Portions of the image were blacked out at times to protect the privacy of the person in the Ford 4-door pickup truck that had a flatbed, mesh-metal trailer behind it. One segment of the audio, when the truck driver’s license information was being said over the radio, was also redacted, said Carol Wilson, administrative records supervisor for the GPD before the video was shown.
Those in attendance were allowed to make audio recordings and still photos of the video while it was shown, but not to reproduce the video, per se.
According to the video, the traffic stop happened just before 3:15 p.m. June 5, and Howie said later it was along Industrial Drive at the Y intersection. In the video, when he returned to the pickup truck with the citation, DuBarry told the person who was stopped, identified only as Tim in the police chief’s response to the complaint, that he was going 55 miles per hour in a 35 mph zone.
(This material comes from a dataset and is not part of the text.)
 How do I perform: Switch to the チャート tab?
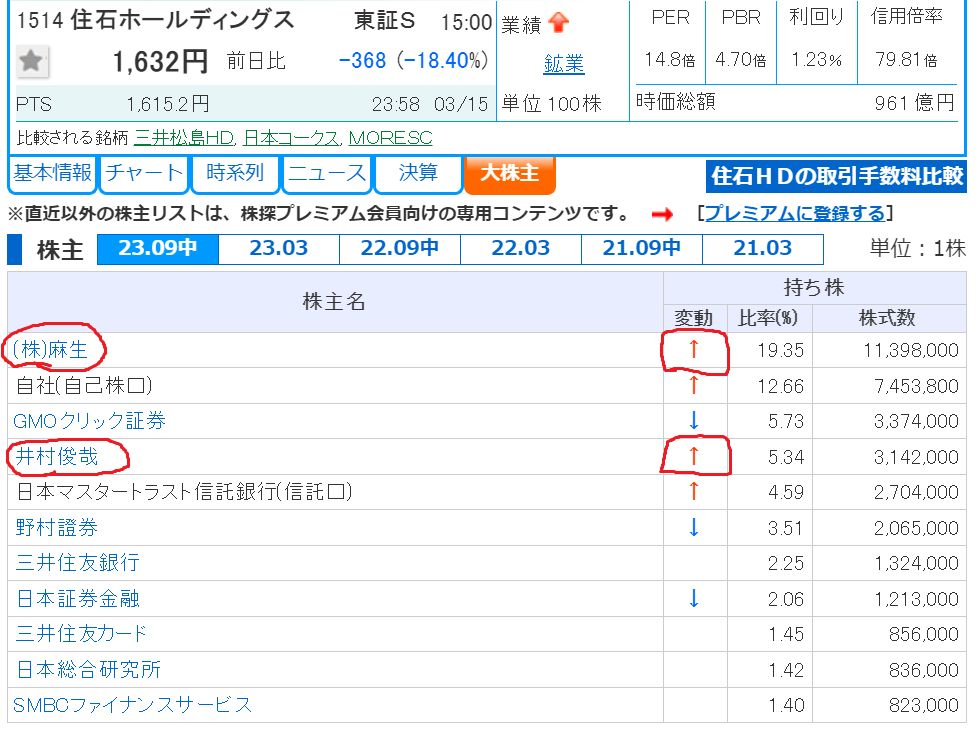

He added that the time was then 3:20 p.m. and the landfill didn’t close until 4. “Tim,” before abruptly driving off, said that he had seen online that it closed at 3:30 p.m.
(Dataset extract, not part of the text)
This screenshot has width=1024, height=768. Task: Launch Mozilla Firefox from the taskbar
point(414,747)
Howie and Keen each opened the floor to questions and answered a few about the details of where and when, and whether the officer did anything incorrectly. They both said the officer had not.
A news reporter asked whether there were any laws that could lead to charges against the person who sent the letter.
“I’m not going to carry it any further,” Howie said.
County Attorney Mike Richardson said nothing had been brought to him in that regard, “and I don’t look at anything unless it’s brought to me, so, if the chief thinks this is the end of it, then it’s the end of it.”
Howie said he does believe there’s an apology owed to the sheriff’s office, the police department, and the public, “and I believe it needs to be a public apology, but that’s not up to me.”
Bunch said, “It will be taken care of, I assure you.”
He acknowledged that he was the person who lodged the complaint, and when Glasgow News 1 asked in what manner he expects to take care of that apology, he said he would personally make it to the sheriff, the police chief and the mayor, “because that’s not exactly the information I got, and that’s why, Kent, I sent it to you, and, if you remember, I said, ‘because I know you will handle it properly.’”
“And it was; it was investigated, because I investigate all complaints in that manner,” Keen said, “and this is what was revealed.”
“Yes, sir,” Bunch said as Keen paused in the midst of that statement.
Glasgow Councilwoman Marna Kirkpatrick told Bunch that because the complaint was made publicly and discussed during a council meeting, he may want to request a place on the agenda of the next council meeting.
Following a discussion about the fact the load on the wagon wasn’t covered, which could have added a charge to the citation, Howie said, “Just to follow up with that, folks, we injure, kill and do more property damage in traffic-related incidents in Barren County than through criminal acts.”
He said the department gets federal funding to perform extra patrols for traffic-related issues, e.g. seatbelt violations and speeding, focusing on places where accidents have happened.
“And we take that very serious. When we take an oath, it’s to enforce all the laws,” he said, and he said they would continue to do that.
As the gathering wrapped up and Bunch made his way over to Howie, GN1 asked him to confirm that he was saying he was mistaken, which he did.
Bunch walked over to Howie and apologized and asked him to arrange for him to apologize in person to the officer, and the chief told him he would try to make that happen.
Bunch later agreed that he was satisfied things were handled properly during the traffic stop.
“Yes, ma’am, 100 percent,” Bunch told GN1 before speaking privately with Keen.
Kirkpatrick, who has been married to a law enforcement officer for 16 years, said before she left that she hoped Bunch would apologize publicly during a council meeting, because she felt the community deserved it, and it was an example of how people should be careful what they put on social media.
She said law enforcement officers have a hard job as it is.